According to WHOIS output from December, NSI was listed as the registrar, but it also kicked back the error: "Domain not found locally, but Registry points back to local DB. Local whois DB must be out of date."

"Initially, NSI told us they had no record of our even being registered with them, despite the information above," 2600 said. "From the explanation we eventually got from the techies at NSI, we had been entered into the registry database but not into NSI's internal cosmetic database. This resulted in our site both existing and not existing at the same time. We never got any notification when the domain was set to expire since we didn't exist in the billing section."

While 2600 noted that the foul-up occurred on NSI's end, it also credited the company with moving quickly to resolve the situation.

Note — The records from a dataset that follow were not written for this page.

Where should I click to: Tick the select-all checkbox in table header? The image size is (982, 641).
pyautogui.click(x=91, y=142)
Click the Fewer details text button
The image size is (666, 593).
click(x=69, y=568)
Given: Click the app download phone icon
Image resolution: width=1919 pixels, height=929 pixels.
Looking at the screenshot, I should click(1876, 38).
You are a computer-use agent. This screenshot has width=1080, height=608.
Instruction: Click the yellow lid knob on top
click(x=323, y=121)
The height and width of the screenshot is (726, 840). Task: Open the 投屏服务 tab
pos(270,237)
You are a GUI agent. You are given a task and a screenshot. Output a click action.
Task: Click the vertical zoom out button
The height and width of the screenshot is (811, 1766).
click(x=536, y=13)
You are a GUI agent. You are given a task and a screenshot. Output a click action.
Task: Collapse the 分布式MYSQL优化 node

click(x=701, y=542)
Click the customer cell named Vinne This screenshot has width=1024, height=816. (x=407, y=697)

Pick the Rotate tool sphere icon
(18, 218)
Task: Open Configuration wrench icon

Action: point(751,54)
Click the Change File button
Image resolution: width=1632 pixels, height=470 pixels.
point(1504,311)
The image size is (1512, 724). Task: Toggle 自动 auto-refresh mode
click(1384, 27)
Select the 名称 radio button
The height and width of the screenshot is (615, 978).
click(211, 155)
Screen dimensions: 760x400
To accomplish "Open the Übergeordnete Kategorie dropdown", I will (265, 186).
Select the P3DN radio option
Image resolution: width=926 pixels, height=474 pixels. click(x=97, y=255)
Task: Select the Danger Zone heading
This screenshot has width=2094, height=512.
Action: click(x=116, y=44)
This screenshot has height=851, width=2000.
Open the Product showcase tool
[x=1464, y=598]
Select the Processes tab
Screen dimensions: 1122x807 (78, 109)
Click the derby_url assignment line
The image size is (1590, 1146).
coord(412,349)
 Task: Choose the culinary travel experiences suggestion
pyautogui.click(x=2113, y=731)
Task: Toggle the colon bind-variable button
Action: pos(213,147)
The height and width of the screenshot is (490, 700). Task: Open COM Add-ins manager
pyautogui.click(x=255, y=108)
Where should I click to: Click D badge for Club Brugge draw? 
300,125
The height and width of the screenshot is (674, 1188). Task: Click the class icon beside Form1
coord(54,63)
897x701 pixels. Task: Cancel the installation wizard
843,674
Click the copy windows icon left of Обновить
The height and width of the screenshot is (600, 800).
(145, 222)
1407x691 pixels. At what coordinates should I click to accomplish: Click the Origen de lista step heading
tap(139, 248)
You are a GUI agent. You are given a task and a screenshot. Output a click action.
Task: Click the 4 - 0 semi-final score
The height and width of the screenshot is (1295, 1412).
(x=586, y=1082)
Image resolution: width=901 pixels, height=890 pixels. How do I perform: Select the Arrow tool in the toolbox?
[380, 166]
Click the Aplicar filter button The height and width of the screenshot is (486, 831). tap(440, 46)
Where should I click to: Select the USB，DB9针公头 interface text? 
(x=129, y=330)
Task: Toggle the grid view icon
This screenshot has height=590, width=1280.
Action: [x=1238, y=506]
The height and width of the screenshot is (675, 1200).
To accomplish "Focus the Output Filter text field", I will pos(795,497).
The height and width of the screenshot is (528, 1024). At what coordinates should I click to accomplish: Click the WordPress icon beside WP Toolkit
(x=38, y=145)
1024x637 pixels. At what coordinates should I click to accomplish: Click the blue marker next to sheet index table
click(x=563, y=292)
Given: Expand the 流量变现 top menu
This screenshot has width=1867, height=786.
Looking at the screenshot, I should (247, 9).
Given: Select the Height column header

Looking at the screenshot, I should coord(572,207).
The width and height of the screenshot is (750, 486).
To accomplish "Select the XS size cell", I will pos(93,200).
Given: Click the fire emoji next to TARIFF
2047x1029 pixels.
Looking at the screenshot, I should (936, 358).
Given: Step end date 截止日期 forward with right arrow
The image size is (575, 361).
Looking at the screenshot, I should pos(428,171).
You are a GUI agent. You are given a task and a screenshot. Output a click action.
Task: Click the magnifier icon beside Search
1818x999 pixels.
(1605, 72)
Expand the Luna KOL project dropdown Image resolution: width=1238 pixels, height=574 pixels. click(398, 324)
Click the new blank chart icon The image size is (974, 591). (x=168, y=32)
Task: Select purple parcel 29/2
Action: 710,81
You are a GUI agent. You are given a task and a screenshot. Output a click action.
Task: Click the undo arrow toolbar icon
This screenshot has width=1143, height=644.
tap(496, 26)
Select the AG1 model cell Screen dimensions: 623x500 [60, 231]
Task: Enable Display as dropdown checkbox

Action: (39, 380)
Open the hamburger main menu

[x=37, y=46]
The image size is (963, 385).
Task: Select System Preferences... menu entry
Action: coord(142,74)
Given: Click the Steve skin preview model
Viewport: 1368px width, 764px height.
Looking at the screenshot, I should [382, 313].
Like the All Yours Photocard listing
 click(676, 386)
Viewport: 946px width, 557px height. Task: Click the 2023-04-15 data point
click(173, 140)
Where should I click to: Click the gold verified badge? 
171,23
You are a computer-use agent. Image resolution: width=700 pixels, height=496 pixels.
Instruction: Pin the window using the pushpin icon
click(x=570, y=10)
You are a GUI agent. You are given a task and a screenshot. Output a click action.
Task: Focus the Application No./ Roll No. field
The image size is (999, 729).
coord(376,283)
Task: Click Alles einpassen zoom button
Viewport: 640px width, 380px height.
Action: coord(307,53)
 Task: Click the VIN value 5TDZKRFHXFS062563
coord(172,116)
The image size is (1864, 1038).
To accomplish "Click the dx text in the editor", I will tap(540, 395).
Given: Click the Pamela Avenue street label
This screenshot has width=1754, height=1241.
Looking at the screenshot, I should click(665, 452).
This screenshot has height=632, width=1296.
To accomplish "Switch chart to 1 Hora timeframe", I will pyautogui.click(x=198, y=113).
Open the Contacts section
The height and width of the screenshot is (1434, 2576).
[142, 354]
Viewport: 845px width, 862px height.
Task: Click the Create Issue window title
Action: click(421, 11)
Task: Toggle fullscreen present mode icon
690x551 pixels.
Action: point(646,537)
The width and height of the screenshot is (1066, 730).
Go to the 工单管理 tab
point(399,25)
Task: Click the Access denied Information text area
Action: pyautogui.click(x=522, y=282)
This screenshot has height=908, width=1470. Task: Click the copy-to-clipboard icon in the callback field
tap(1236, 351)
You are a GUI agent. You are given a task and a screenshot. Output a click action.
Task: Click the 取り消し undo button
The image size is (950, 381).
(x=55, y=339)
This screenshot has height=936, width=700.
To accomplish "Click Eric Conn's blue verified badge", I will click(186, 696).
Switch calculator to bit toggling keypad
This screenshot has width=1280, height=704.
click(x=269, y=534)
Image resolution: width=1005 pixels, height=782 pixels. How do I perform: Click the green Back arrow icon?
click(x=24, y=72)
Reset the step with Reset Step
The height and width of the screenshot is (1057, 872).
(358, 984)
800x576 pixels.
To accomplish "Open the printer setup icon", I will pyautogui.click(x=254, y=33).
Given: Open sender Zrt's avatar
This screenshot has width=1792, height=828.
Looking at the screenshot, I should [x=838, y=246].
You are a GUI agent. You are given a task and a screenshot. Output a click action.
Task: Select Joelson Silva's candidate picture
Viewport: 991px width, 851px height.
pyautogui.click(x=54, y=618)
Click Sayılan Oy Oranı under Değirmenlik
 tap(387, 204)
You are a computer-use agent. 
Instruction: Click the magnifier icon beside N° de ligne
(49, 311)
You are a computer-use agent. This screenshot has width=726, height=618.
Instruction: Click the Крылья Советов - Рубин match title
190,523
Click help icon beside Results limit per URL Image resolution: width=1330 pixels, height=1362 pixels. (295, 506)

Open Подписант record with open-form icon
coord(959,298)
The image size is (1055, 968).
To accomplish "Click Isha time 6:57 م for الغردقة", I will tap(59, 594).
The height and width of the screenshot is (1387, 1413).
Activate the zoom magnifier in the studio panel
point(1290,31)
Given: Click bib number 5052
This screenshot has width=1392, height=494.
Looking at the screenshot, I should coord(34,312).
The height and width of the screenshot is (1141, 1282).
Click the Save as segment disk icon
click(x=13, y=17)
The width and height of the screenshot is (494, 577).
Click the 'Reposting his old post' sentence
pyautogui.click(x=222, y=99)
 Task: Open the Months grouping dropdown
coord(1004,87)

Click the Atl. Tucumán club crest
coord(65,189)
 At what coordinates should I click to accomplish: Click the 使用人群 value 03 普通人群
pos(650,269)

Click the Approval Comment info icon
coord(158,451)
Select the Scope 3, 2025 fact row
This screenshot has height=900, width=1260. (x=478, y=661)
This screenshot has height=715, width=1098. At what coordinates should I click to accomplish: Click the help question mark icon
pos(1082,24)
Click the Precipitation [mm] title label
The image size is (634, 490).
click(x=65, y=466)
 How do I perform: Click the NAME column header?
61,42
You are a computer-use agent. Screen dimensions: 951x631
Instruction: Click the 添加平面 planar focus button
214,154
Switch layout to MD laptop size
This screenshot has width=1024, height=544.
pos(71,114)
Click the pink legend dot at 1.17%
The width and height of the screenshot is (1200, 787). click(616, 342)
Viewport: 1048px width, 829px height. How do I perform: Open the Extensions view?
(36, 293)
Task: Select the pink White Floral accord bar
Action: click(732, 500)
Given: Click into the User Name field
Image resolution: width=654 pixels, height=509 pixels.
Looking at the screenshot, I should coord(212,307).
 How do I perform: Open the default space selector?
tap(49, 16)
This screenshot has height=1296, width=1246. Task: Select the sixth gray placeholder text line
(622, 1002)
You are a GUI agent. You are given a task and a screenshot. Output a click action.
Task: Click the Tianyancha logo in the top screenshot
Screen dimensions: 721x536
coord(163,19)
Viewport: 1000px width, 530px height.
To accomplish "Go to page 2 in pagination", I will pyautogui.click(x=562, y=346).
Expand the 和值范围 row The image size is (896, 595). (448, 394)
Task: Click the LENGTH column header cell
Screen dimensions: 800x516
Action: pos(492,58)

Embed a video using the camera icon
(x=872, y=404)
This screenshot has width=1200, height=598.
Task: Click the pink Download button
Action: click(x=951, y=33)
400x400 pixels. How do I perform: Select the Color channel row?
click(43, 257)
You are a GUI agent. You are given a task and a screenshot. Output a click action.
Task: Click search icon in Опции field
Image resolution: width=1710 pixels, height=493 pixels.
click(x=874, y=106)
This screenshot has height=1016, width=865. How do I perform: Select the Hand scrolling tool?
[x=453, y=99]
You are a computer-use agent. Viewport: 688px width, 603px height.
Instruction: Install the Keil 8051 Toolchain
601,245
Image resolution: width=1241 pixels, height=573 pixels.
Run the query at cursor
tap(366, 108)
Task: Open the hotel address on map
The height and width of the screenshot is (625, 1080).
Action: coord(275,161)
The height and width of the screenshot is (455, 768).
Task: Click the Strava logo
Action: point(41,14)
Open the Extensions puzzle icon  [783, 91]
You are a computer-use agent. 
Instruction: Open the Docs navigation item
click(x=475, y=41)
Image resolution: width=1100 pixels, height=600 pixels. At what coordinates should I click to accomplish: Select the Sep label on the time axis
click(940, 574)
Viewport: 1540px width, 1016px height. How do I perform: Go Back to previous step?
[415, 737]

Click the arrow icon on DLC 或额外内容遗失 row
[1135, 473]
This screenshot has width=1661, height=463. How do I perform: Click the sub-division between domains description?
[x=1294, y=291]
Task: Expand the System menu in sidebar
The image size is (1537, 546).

"We have to acknowledge that NSI did a great job fixing the problem once it became clear to the right people what the problem was," the magazine said. "We suggest keeping an eye out for this weird condition which could strike any site, particularly when domains are being transferred to different registrars. If your site appears to exist and not exist at the same time, you can be sure trouble is on the horizon."

Calls to VeriSign were not returned as of this writing.

This is not the first time a mix-up on NSI's end has affected a domain holder. Last October, an attacker apparently tricked the company into transferring the domain record for adobe.com -- owned by Adobe Systems Inc. -- to Paycenter, an ICANN-accredited registrar in China. adobe.com's contact information and the name servers for the address were modified.

And last June, InternetNews.com's publisher, internet.com Corp., was one of a number of companies whose domains were hija cked in a spoofing attack. The attackers were apparently able to get through NSI's security to force a change in the public Internic record for the company.